J'avais adoré "Abraxas" en 1970, "Caravanserai" en 1972, "Borboletta" en 1974, puis je l'avais un peu perdu de vue jusqu'à "Supernatural" qui, bien qu'ayant eu un succès monstre de par le monde avec 9 Grammy Awards, m'avait un peu déçu.
Récemment, une bonne âme me dit "toi qui aime Santana, je te donne ce CD", c'était "All that I am". Sympa, non ?
Ben elle aurait pas dû... je serais resté sur de beaux souvenirs !
D'accord, on retrouve le jeu de guitare particulier de Carlos, sa gamme mineure pentatonique, ses soli blues latinos, quelques belles envolées, mais c'est tout ! Parti le génie, pfuiiitt... sacrifié sur l'autel du soul ? Au profit de quoi ? On se le demande...

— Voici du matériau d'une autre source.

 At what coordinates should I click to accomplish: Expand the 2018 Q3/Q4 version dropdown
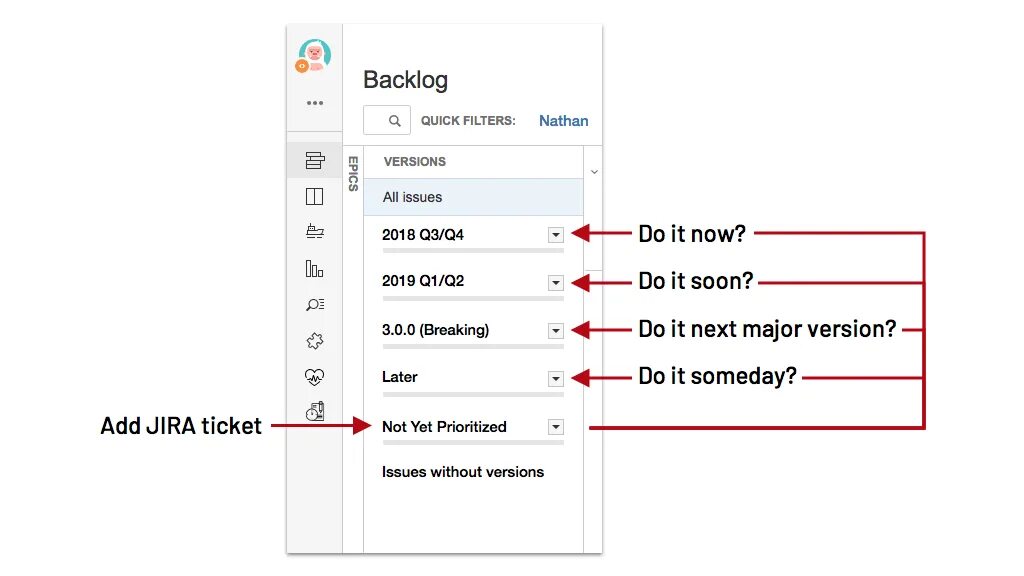pyautogui.click(x=556, y=235)
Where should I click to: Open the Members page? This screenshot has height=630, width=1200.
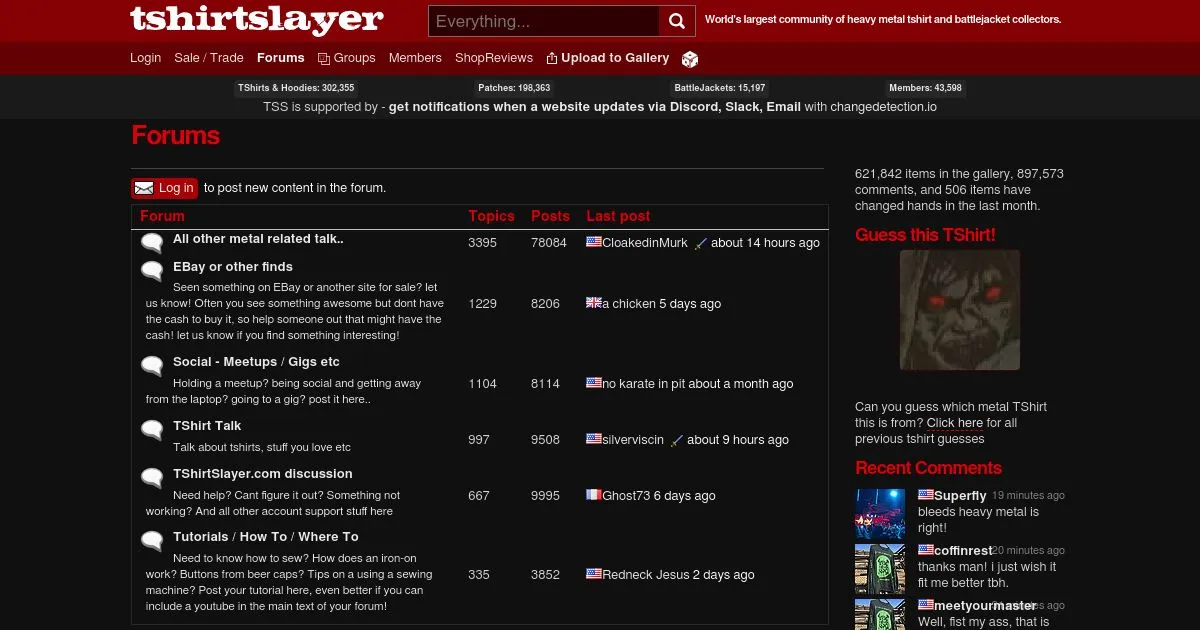[x=415, y=58]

"All that I am" est un patchwork de pop, de rap, de variétés latinas quelquefois à peine dignes de devenir le tube de l'été d'une grande chaîne de télé, le tout entremêlé au hasard des compositions. Quelques titres sortent du lot, "Hermes" qui ouvre le bal suivi un ton en dessous de "El fuego", puis faut attendre le 9ième titre, "Trinity" pour retrouver un peu du Santana illuminé d'antan. Soient deux titres et demi au-dessus, le reste à vau l'eau... Shades of Time...! Snif!